劉文武は敗北した。
その結果に心から納得できず、無念であったが、動かしがたい現実は彼の願い通り(どおり)には変わらない。
劉文武、歐陽碧桑、墨獅狂の三人はそれぞれ飛行手段を持っていたが、飛行技術の熟達度においては、明らかに方源には遠く及ばなかった。
空中と地上では戦いの条件が全く異なる。空中では自由に飛び回り、上下左右、東西南北のあらゆる方向へ縦横に回避し、移動することができる。一方、地上では動ける範囲が限られ、回避行動の選択肢も少ない。

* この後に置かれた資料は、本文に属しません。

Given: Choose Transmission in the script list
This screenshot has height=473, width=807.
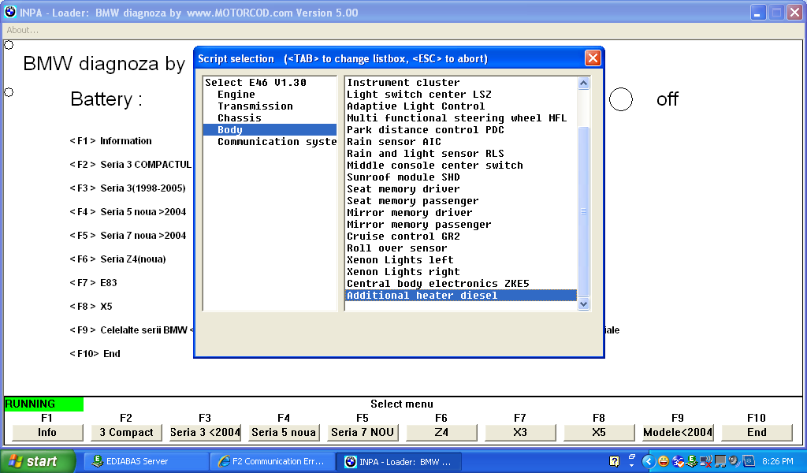Looking at the screenshot, I should [x=255, y=106].
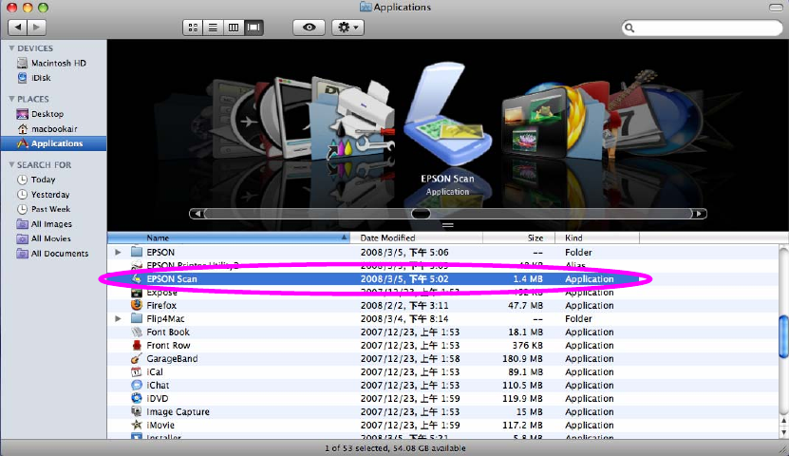Switch to list view mode

213,28
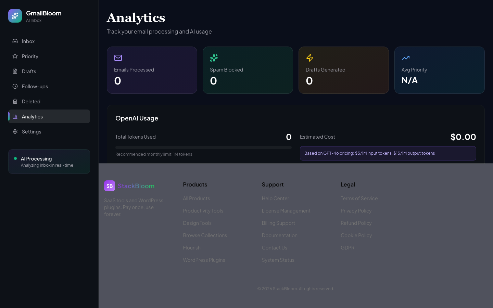Click the StackBloom SB logo badge
Screen dimensions: 493x308
pyautogui.click(x=110, y=186)
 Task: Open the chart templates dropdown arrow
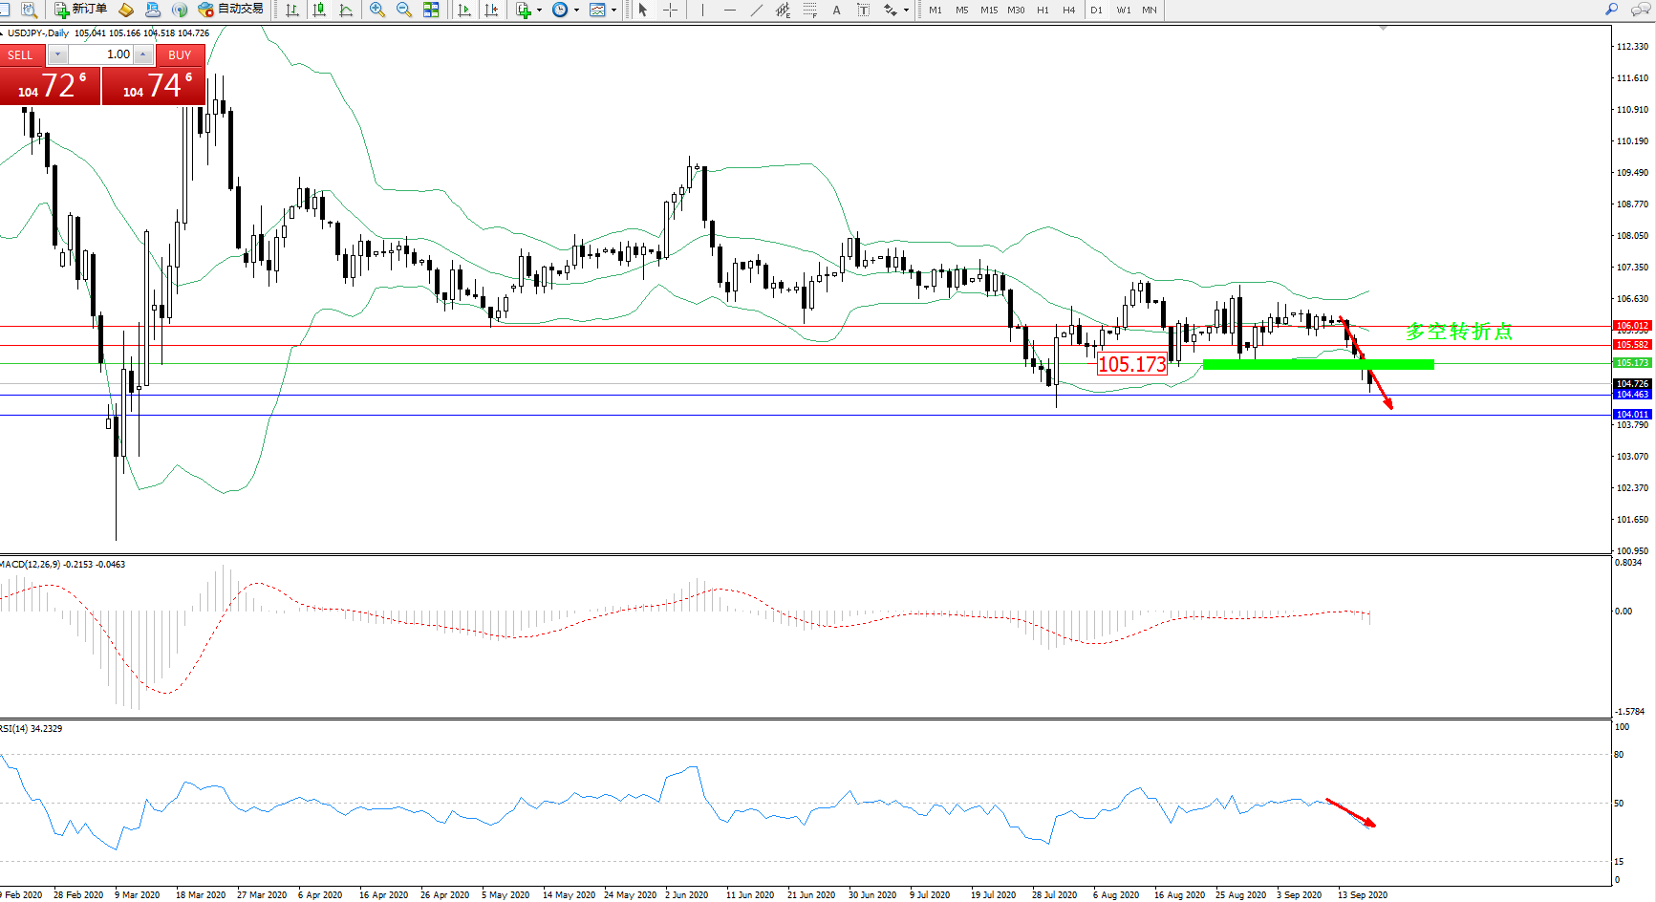(613, 10)
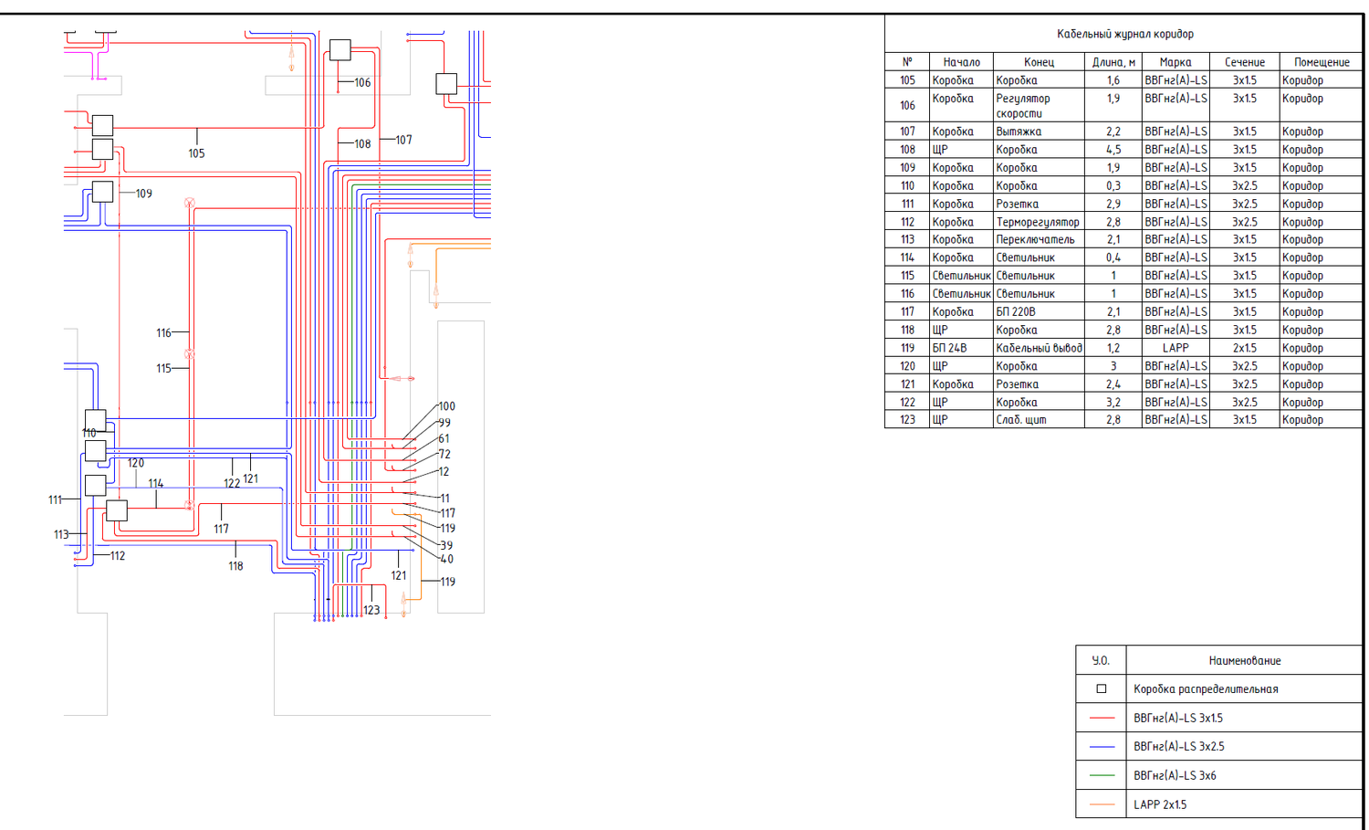Click the orange line sample for LAPP 2x1.5
The height and width of the screenshot is (830, 1369).
coord(1102,804)
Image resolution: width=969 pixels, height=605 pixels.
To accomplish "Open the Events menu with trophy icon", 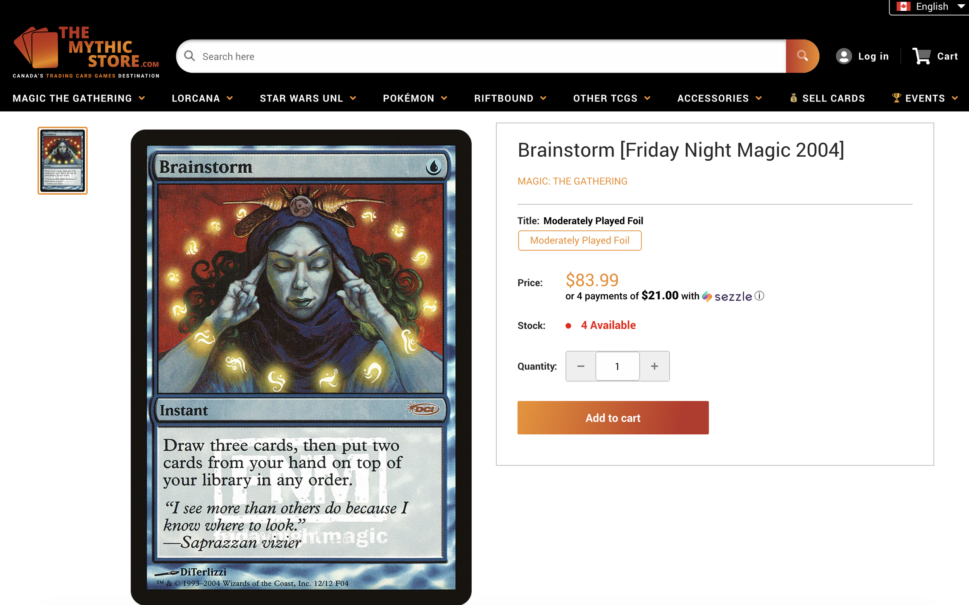I will click(925, 98).
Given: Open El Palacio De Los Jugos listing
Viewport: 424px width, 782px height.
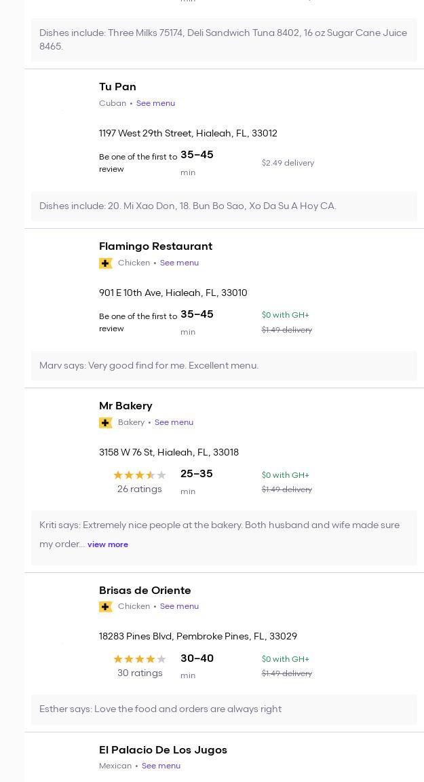Looking at the screenshot, I should click(x=163, y=750).
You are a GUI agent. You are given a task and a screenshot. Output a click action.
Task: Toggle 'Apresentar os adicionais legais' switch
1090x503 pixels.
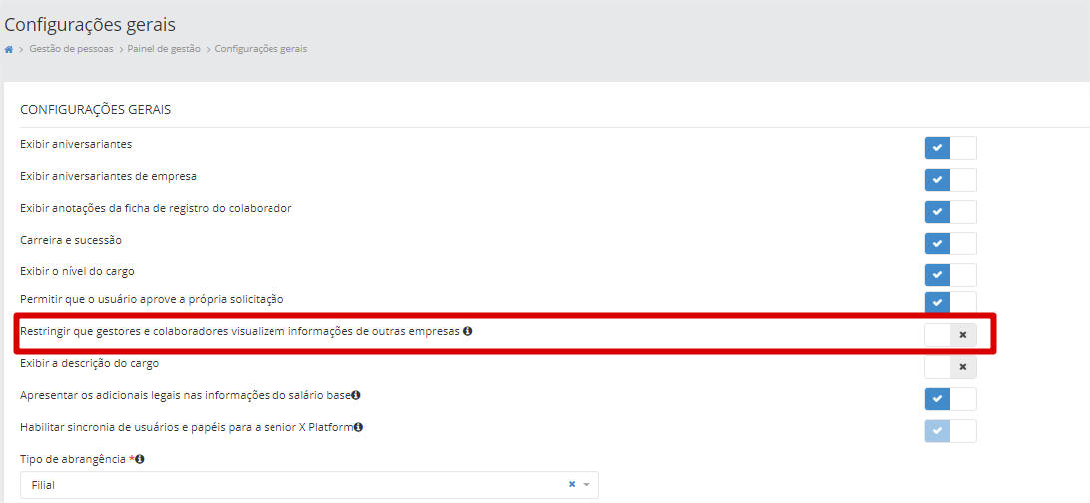click(x=950, y=399)
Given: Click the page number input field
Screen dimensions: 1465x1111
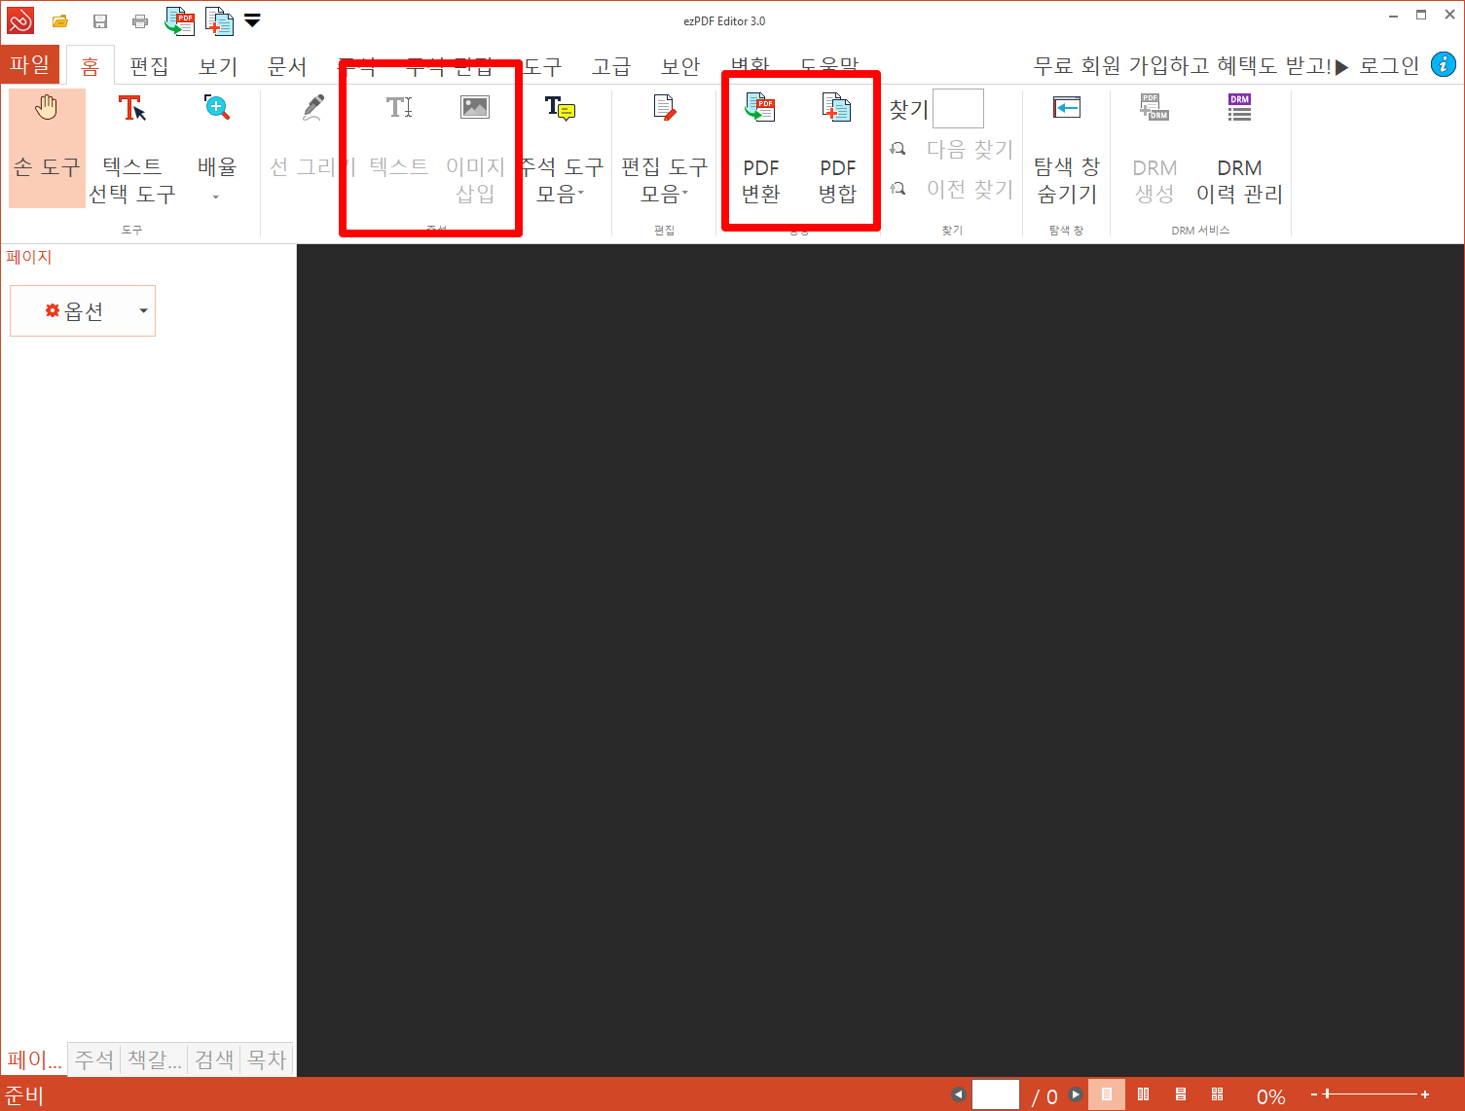Looking at the screenshot, I should coord(995,1093).
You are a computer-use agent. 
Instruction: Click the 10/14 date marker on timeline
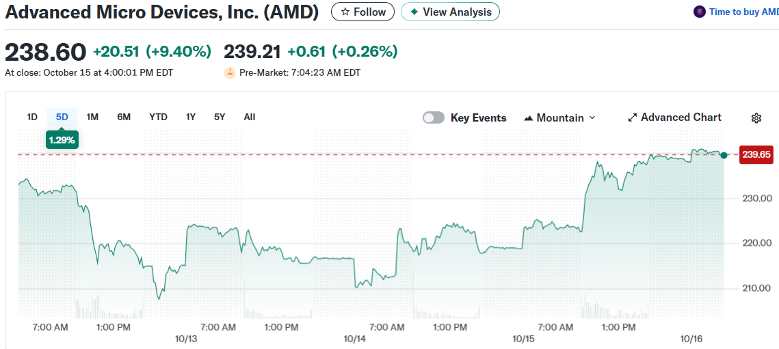click(355, 339)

劉家の三兄弟がどれほど包囲や追撃を試みても、方源に対しては全く効果がなかった。
それに対し、方源は巧く回避しながら同時に狼軍を指揮し、劉家軍に対して大規模な殺戮を続けていた。
劉文武ら三人は已む無く方源の追撃を断念し、低階の蛊師たちの支援に転じ、狼群の殲滅を図った。
しかし、これこそ黒楼蘭や方源らが待ち望んでいた展開であった!
狼王や異獣狼群の命を代償として劉家三兄弟の貴重な真元を消耗させる――これは極めて割の合う、方源に有利な対消耗戦術なのである。
蛊師という存在は、仙へと昇格しない限り、その真元には必ず限界が存在する。一旦真元を使い果せば、戦闘力は急激に低下し、底を突くまで落ち込むのだ。
狼の潮流は押し寄せてやまず、劉家三兄弟が狼を屠れば屠るほど、彼らの真元は更に激しく消耗していった。
狼群の規模は膨大で、絶え間なく押し寄せ、劉家の三兄弟は斬り疲れて手が震え、真元も底を突いた。
真元を温存しなければならなくなった彼らは、もはや思い通りに戦うことなどできなかった。黒家の高層戦力は、終に意気天を衝く勢いで彼らを圧倒した。
「黒楼蘭、此方が今日敗れたのは貴様の手によるものでは無い。太白云生と方源にこそ敗れたのだ!」
劉文武は鬢髪は乱れ、傷痕だらけで、往日の風采は影も形も無く、無念の咆哮を発した。
彼は心中で考えていた――三兄弟の殺招「三頭六臂」は、戦闘力が極めて強く、戦場全体を圧倒できる。もしあの時、方源を標的にし、絶対的な速度を頼りに、確実に方源を討ち果たせていたなら、狼群は崩壊し、黒家軍に大勝できたはずだ。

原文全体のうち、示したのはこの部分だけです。